Only an exact retyping of all the entries counts as an answer.

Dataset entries
● ● ● ● ● ● ●
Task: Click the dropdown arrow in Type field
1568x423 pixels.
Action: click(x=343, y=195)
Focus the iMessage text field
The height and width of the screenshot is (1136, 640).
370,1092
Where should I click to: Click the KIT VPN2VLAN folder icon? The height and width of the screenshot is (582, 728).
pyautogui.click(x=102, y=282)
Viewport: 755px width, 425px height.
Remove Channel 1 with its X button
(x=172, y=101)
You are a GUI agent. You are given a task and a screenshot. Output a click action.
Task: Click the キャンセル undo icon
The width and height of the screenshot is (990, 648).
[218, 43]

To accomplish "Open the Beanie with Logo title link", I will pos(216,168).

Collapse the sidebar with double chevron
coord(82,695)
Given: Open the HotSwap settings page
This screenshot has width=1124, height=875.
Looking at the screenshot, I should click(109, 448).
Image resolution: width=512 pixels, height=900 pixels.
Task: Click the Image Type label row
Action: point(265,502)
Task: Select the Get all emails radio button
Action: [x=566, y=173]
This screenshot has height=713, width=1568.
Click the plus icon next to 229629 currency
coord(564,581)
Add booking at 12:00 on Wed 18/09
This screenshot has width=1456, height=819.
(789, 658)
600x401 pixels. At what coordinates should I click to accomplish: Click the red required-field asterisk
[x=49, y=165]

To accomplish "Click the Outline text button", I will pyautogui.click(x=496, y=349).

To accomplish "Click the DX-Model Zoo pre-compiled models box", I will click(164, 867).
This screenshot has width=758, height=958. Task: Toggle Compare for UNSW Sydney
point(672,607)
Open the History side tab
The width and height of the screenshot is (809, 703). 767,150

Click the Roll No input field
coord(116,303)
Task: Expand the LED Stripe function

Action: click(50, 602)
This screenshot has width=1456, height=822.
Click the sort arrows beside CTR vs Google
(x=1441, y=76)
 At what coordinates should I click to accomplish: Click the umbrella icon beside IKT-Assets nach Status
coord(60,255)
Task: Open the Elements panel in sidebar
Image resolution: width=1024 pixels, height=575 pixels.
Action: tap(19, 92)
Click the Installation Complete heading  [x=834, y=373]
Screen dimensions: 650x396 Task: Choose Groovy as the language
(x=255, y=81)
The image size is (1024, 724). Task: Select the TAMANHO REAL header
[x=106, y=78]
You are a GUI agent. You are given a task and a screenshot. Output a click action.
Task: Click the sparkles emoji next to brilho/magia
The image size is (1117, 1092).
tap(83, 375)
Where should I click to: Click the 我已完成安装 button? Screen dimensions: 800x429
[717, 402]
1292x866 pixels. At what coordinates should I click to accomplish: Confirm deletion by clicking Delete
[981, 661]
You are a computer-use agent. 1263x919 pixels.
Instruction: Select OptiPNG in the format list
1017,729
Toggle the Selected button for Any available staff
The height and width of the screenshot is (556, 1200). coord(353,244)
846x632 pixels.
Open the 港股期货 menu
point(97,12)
● ● ● ● ● ● ●
● **WRITTEN SOLUTION**:
Task: Click the dropdown arrow in Type field
1568x423 pixels.
Action: click(x=343, y=195)
Focus the iMessage text field
The height and width of the screenshot is (1136, 640).
370,1092
Where should I click to: Click the KIT VPN2VLAN folder icon? The height and width of the screenshot is (582, 728).
pyautogui.click(x=102, y=282)
Viewport: 755px width, 425px height.
Remove Channel 1 with its X button
(x=172, y=101)
You are a GUI agent. You are given a task and a screenshot. Output a click action.
Task: Click the キャンセル undo icon
The width and height of the screenshot is (990, 648).
[218, 43]

To accomplish "Open the Beanie with Logo title link", I will pos(216,168).

Collapse the sidebar with double chevron
coord(82,695)
Given: Open the HotSwap settings page
This screenshot has width=1124, height=875.
Looking at the screenshot, I should click(109, 448).
Image resolution: width=512 pixels, height=900 pixels.
Task: Click the Image Type label row
Action: point(265,502)
Task: Select the Get all emails radio button
Action: [x=566, y=173]
This screenshot has height=713, width=1568.
Click the plus icon next to 229629 currency
coord(564,581)
Add booking at 12:00 on Wed 18/09
This screenshot has width=1456, height=819.
(789, 658)
600x401 pixels. At what coordinates should I click to accomplish: Click the red required-field asterisk
[x=49, y=165]

To accomplish "Click the Outline text button", I will pyautogui.click(x=496, y=349).

To accomplish "Click the DX-Model Zoo pre-compiled models box", I will click(164, 867).
This screenshot has width=758, height=958. Task: Toggle Compare for UNSW Sydney
point(672,607)
Open the History side tab
The width and height of the screenshot is (809, 703). 767,150

Click the Roll No input field
coord(116,303)
Task: Expand the LED Stripe function

Action: click(50, 602)
This screenshot has width=1456, height=822.
Click the sort arrows beside CTR vs Google
(x=1441, y=76)
 At what coordinates should I click to accomplish: Click the umbrella icon beside IKT-Assets nach Status
coord(60,255)
Task: Open the Elements panel in sidebar
Image resolution: width=1024 pixels, height=575 pixels.
Action: tap(19, 92)
Click the Installation Complete heading  [x=834, y=373]
Screen dimensions: 650x396 Task: Choose Groovy as the language
(x=255, y=81)
The image size is (1024, 724). Task: Select the TAMANHO REAL header
[x=106, y=78]
You are a GUI agent. You are given a task and a screenshot. Output a click action.
Task: Click the sparkles emoji next to brilho/magia
The image size is (1117, 1092).
tap(83, 375)
Where should I click to: Click the 我已完成安装 button? Screen dimensions: 800x429
[717, 402]
1292x866 pixels. At what coordinates should I click to accomplish: Confirm deletion by clicking Delete
[981, 661]
You are a computer-use agent. 1263x919 pixels.
Instruction: Select OptiPNG in the format list
1017,729
Toggle the Selected button for Any available staff
The height and width of the screenshot is (556, 1200). coord(353,244)
846x632 pixels.
Open the 港股期货 menu
point(97,12)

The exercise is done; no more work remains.